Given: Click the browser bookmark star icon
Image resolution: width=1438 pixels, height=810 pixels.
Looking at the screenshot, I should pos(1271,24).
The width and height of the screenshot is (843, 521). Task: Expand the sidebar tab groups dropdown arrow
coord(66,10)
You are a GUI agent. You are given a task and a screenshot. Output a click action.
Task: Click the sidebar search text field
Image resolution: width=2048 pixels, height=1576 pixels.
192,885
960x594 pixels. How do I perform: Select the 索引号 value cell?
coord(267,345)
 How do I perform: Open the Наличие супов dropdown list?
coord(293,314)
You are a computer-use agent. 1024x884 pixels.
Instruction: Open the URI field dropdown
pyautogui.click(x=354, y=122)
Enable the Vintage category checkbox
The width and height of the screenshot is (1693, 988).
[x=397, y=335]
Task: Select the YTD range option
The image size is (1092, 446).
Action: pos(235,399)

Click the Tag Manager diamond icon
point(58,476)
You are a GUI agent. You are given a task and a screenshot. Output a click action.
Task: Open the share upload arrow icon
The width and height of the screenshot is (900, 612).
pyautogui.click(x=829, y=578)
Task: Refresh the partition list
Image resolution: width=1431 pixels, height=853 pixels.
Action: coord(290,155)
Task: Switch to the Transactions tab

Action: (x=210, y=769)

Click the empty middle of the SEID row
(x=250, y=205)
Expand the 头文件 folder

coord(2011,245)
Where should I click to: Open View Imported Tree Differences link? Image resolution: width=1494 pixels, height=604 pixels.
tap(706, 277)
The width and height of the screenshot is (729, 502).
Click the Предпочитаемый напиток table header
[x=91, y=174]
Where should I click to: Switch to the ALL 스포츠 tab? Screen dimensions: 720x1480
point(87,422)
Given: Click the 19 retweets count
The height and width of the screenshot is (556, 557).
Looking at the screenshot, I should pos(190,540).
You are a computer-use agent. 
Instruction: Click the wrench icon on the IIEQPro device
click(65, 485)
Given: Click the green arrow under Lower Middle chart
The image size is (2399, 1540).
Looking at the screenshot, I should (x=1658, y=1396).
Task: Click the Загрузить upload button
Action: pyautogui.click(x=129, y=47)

== == ==

### TASK DESCRIPTION
Copy every one of the records above line for line, with each character unchanged.

### RESPONSE TO THE TASK
Given: Click the browser bookmark star icon
Image resolution: width=1438 pixels, height=810 pixels.
Looking at the screenshot, I should pos(1271,24).
The width and height of the screenshot is (843, 521). Task: Expand the sidebar tab groups dropdown arrow
coord(66,10)
You are a GUI agent. You are given a task and a screenshot. Output a click action.
Task: Click the sidebar search text field
Image resolution: width=2048 pixels, height=1576 pixels.
192,885
960x594 pixels. How do I perform: Select the 索引号 value cell?
coord(267,345)
 How do I perform: Open the Наличие супов dropdown list?
coord(293,314)
You are a computer-use agent. 1024x884 pixels.
Instruction: Open the URI field dropdown
pyautogui.click(x=354, y=122)
Enable the Vintage category checkbox
The width and height of the screenshot is (1693, 988).
[x=397, y=335]
Task: Select the YTD range option
The image size is (1092, 446).
Action: pos(235,399)

Click the Tag Manager diamond icon
point(58,476)
You are a GUI agent. You are given a task and a screenshot. Output a click action.
Task: Open the share upload arrow icon
The width and height of the screenshot is (900, 612).
pyautogui.click(x=829, y=578)
Task: Refresh the partition list
Image resolution: width=1431 pixels, height=853 pixels.
Action: coord(290,155)
Task: Switch to the Transactions tab

Action: (x=210, y=769)

Click the empty middle of the SEID row
(x=250, y=205)
Expand the 头文件 folder

coord(2011,245)
Where should I click to: Open View Imported Tree Differences link? Image resolution: width=1494 pixels, height=604 pixels.
tap(706, 277)
The width and height of the screenshot is (729, 502).
Click the Предпочитаемый напиток table header
[x=91, y=174]
Where should I click to: Switch to the ALL 스포츠 tab? Screen dimensions: 720x1480
point(87,422)
Given: Click the 19 retweets count
The height and width of the screenshot is (556, 557).
Looking at the screenshot, I should pos(190,540).
You are a computer-use agent. 
Instruction: Click the wrench icon on the IIEQPro device
click(65, 485)
Given: Click the green arrow under Lower Middle chart
The image size is (2399, 1540).
Looking at the screenshot, I should (x=1658, y=1396).
Task: Click the Загрузить upload button
Action: pyautogui.click(x=129, y=47)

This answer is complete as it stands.